请从最后一句之后接着写下面这段讲OkCupid配对算法的节选，并沿用中英逐句对照的格式。

> 节选:
....

大致说来,你就是个有洁癖的人。你是个爱干净的人,你也希望对方同样如此,就这样。
And let's say B is a little bit different. He answered "very organized" for himself,
我们假设B有些不同。他的回答是自己非常有条理,
but "average" is OK with him as an answer from someone else, and the question is only a little important to him.
但是他也能接受别人的答案是“一般”,这个问题于他而言不太重要。
Let's look at the second question, from our previous example: "Do you like to be the center of attention?"
我们看第二个问题,就是我们最开始举例的:“你喜欢成为关注的中心么?”
The answers are "yes" and "no."
答案只有“是”或者“否”。
You've answered "no," you want someone else to answer "no," and the question is only a little important to you.
现在你的回答是“否”,你希望别人回答的也是“否”,这个问题对于你不太重要。
Now B, he's answered "yes." He wants someone else to answer "no,"
而B呢,他自己的回答是“是”,他希望别人回答“否”,
because he wants the spotlight on him, and the question is somewhat important to him.
因为他希望所有焦点都在他身上,而这个问题对他还算重要。
So, let's try to compute all of this.
现在,我们让电脑来处理这些吧。
Our first step is, since we use computers to do this,
我们的第一步是,既然我们要用电脑来处理它,
we need to assign numerical values to ideas like "somewhat important" and "very important," because computers need everything in numbers.
我们就需要给诸如“还算重要”和“非常重要”设定一些数值,因为电脑需要的是数字。
We at OkCupid decided on the following scale: "Irrelevant" is worth 0. "A little important" is worth 1.
在OK Cupid上我们设定了如下级别:“无关”是0,“不太重要”的值是1。
"Somewhat important" is worth 10. "Very important" is 50. And "absolutely mandatory" is 250.
“还算重要”的值是10,“非常重要”的值是50,“绝对必要”的值是250。
Next, the algorithm makes two simple calculations.
接下来,算法要做两个简单的计算。
The first is: How much did B's answers satisfy you?
第一个是:B的回答有多符合你的期望?
That is, how many possible points did B score on your scale?
也就是,B在你的数值范围内能得多少分?

....

> 数据记录:
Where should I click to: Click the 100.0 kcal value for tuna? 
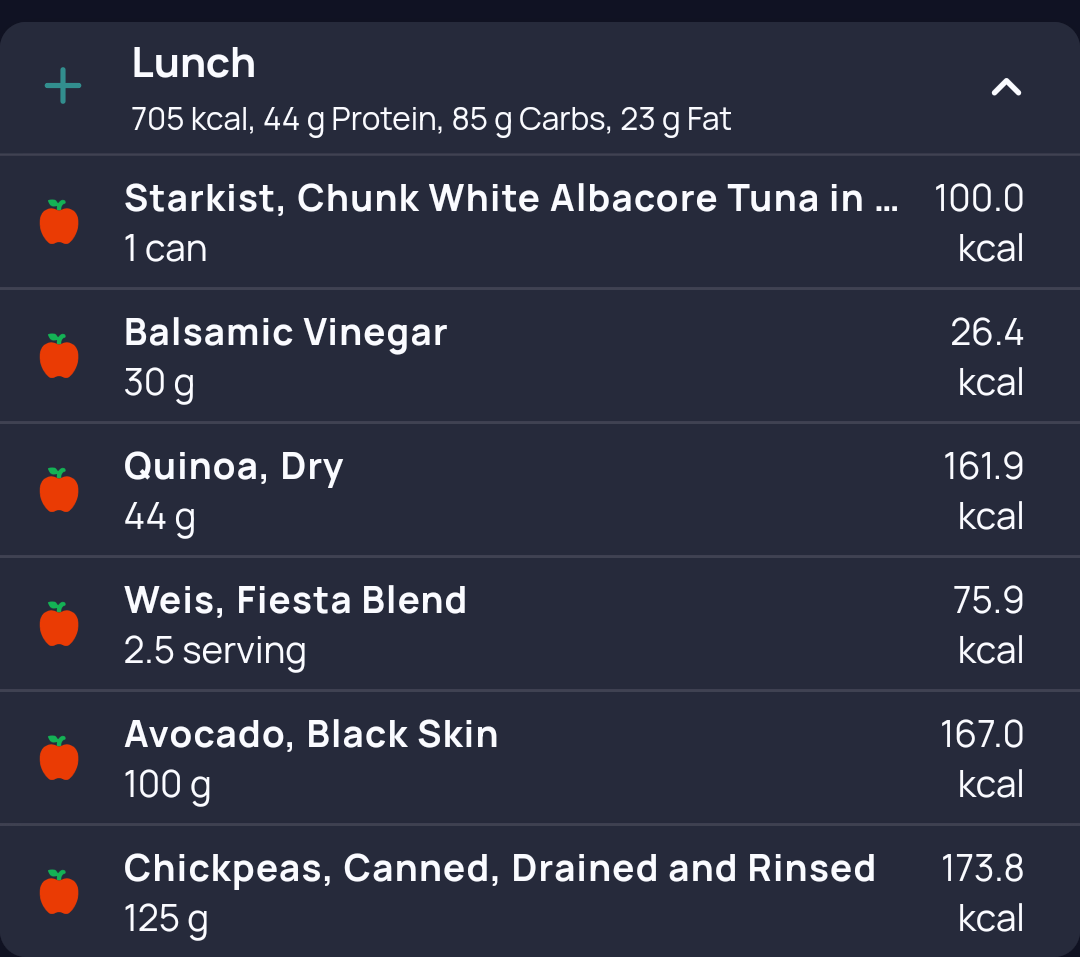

....

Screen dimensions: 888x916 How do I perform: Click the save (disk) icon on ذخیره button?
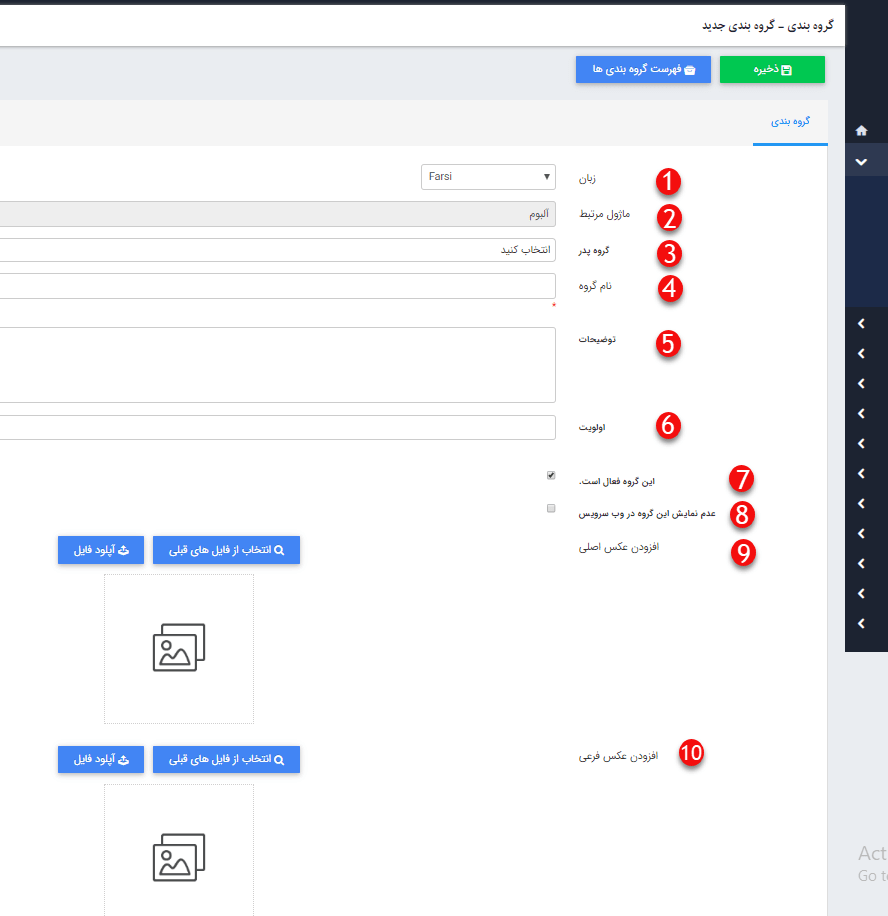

....

> 本题答案:
Well, you indicated that B's answer to the first question, about messiness, was very important to you.
你在第一个有关整洁的问题上,表示B的答案对你是非常重要。
It's worth 50 points and B got that right.
它值50分,而B正好符合。
The second question is worth only 1, because you said it was only a little important.
第二个问题只值1分,因为你说这个问题对你不太重要。
B got that wrong, so B's answers were 50 out of 51 possible points. That's 98% satisfactory. Pretty good.
B答错了,所以B的回答在51分满分里拿到了50分。适配满意度是98%。非常好。
The second question the algorithm looks at is: How much did you satisfy B?
算法的第二个计算是:B对你的回答有多满意?
Well, B placed 1 point on your answer to the messiness question and 10 on your answer to the second.
对于你有关整洁性的回答,B设置了1分,而对第二个问题的答案设置了10分。
Of those 11, that's 1 plus 10, you earned 10 -- you guys satisfied each other on the second question.
满分11分,就是1+10,你得到了10分,在第二个问题上,你俩彼此都满意。
So your answers were 10 out of 11 equals 91 percent satisfactory to B. That's not bad.
所以你在满分11分里获得了10分,相当于B的91%的满意度。还不错。
The final step is to take these two match percentages and get one number for the both of you.
最后一步是把两个适配度百分比放在一起,为你俩打一个分数。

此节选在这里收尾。